Il problema e la soluzione All’inizio Cecilia aveva paura di non riuscire a sostenere la spesa di viaggi e affitti e così diceva sì a ogni tipo di lavoro frelance e collaborazioni. Finiva per stressarsi e non godersi nulla: «Poi ho capito che dovevo avere più fiducia nei miei progetti e fare solo le cose che mi piacevano, una scelta che alla fine paga».
Simona Camporesi, 42 anni, libera professionista come ghost writer, editor e SEO copywriter
«Ho avuto diversi lavori come dipendente, presso editori, dai quali mi sono sempre licenziata per avere la possibilità di fare dei viaggi molto lunghi, la mia vera grande passione. L’ultima volta che l’ho fatto, 4 anni fa, è stata la più difficile: l’età avanzava, la crisi imperava e sapevo che al rientro sarebbe stato improbabile ottenere l’ennesimo contratto. Ma soffrivo troppo la routine dell’ufficio e volevo cambiare stile di vita: la mia attività, del resto, mi permette di poter lavorare da remoto perché non è necessario incontrare i clienti. Quasi sempre sono in contatto con committenti che non ho mai visto, se non su Skype. Questo è il presupposto fondamentale per progettare una vita da nomade digitale. Ho visitato gran parte dell’Asia e scelgo sempre le mie destinazioni in base a ciò che voglio scoprire del mondo e, ovviamente, alla possibilità di avere una connessione Internet stabile che mi permette di lavorare bene».
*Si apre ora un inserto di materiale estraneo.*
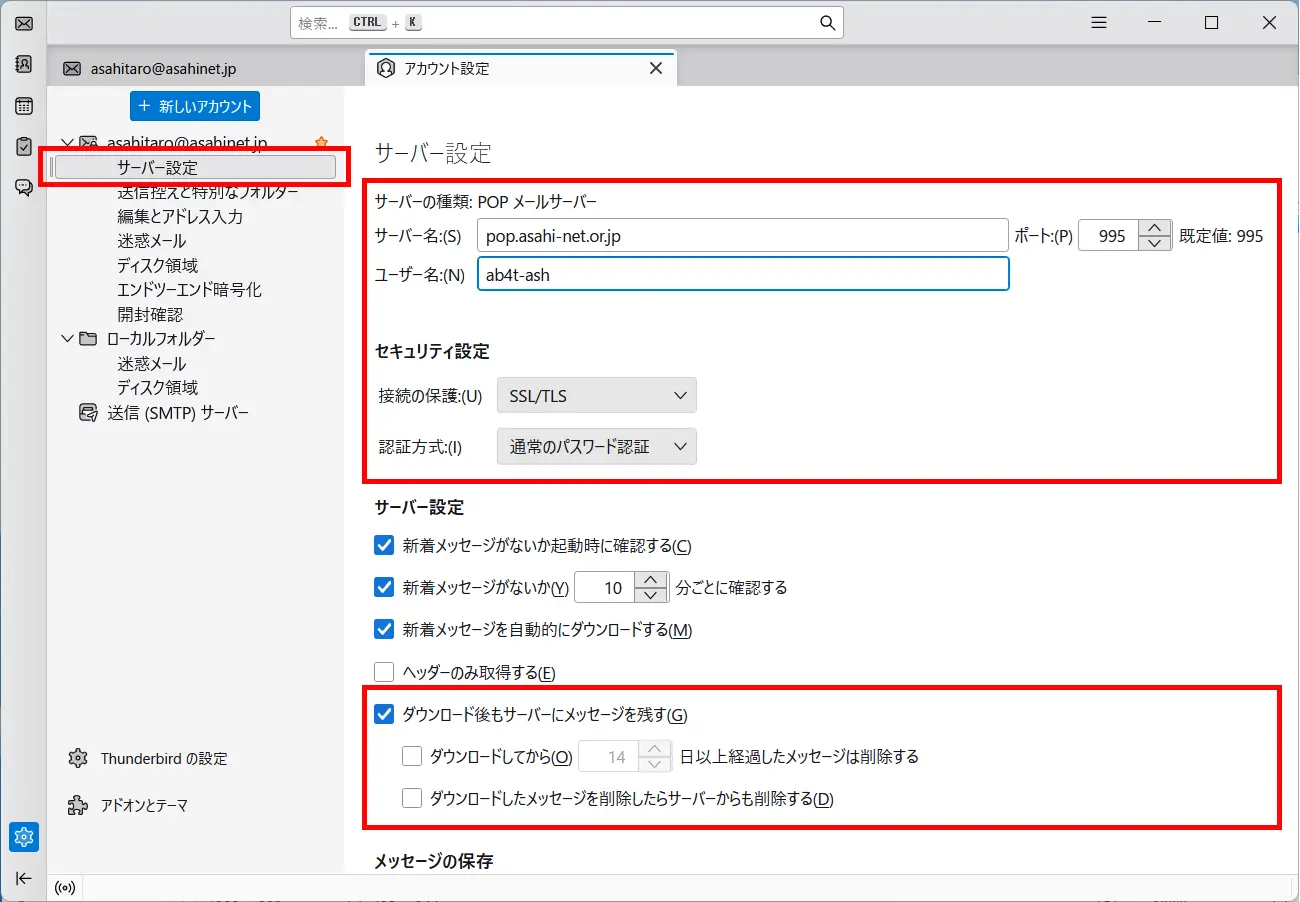Click the status indicator icon in the bottom bar

pyautogui.click(x=65, y=888)

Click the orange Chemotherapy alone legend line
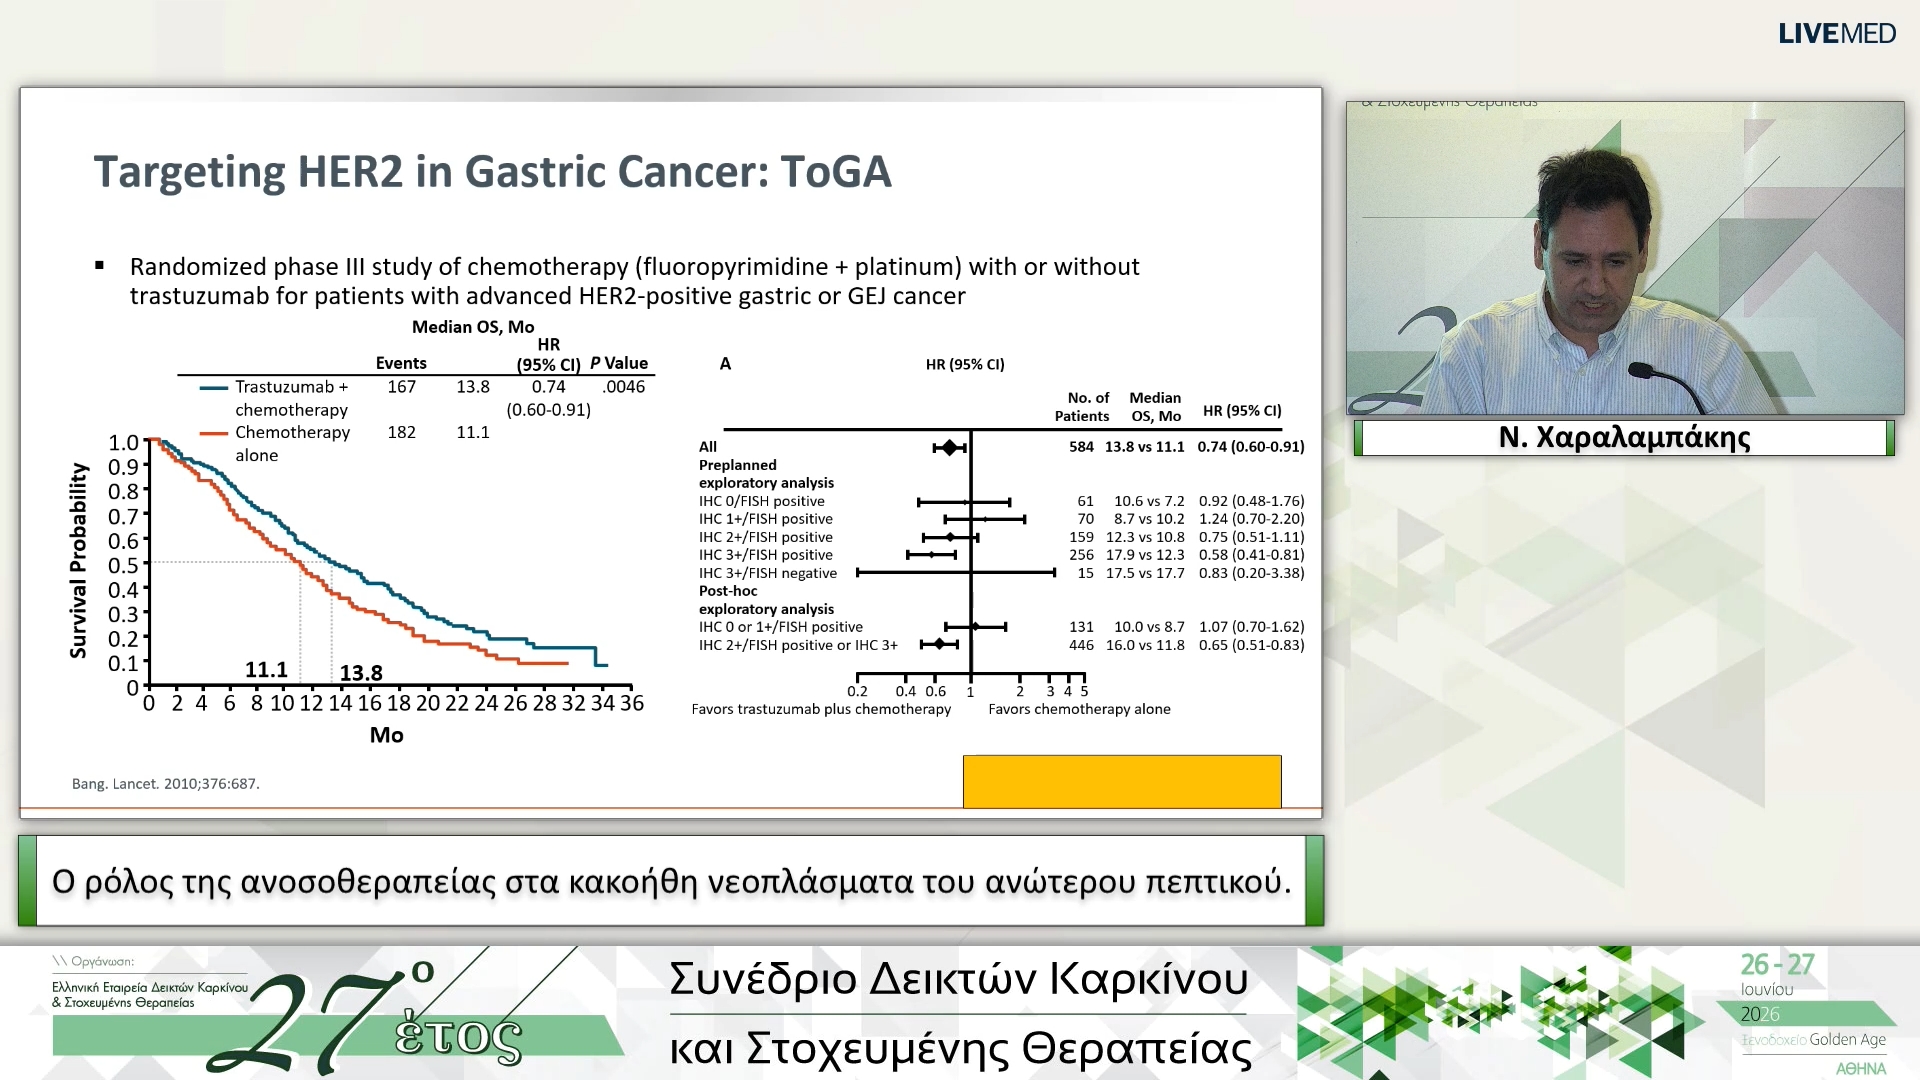tap(214, 433)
Il problema e la soluzione Prima o poi arriva la necessità di fermarsi in un posto, pur non volendo rinunciare allo stile di vita alternativo che è la caratteristica dei nomadi digitali. «Io ho deciso di fare base alle isole Canarie e continuare, anche se con meno frequenza, a spostarmi in giro per il mondo da qui: il costo della vita è basso, i servizi efficienti, il clima bello in tutte le stagioni e l’Italia a poche ore di volo».
I consigli per cominciare
Vai negli hub Ci sono città con grosse comunità di nomadi digitali che si incontrano, scambiano esperienze e fanno rete. Gli hub forti al momento sono Bali in Indonesia (hubud.org) e Chiang Mai in Thailandia (punspace.com).
Studia il percorso Sfoglia nomadlist.com, women digitalnomads.com e digitalnomadgirls.com: sono portali curati dai nomadi digitali che catalogano i luoghi secondo criteri come la connessione Internet, i visti, il costo della vita, il clima.
Stai in contatto con gli altri Se cerchi delle collaborazioni come freelance, entra nella community facebook.com/ groups/nomadi digitaliitaliani: questo passaggio ti permetterà di avere più opportunità.
Il libro da leggere È appena uscito Mobile Working, Lavorare ovunque in modo semplice e produttivo di Cristiano Carriero (Hoepli). L’autore ti consiglia come sfruttare la tecnologia per diventare un nomade digitale, per esempio project manager o storyteller.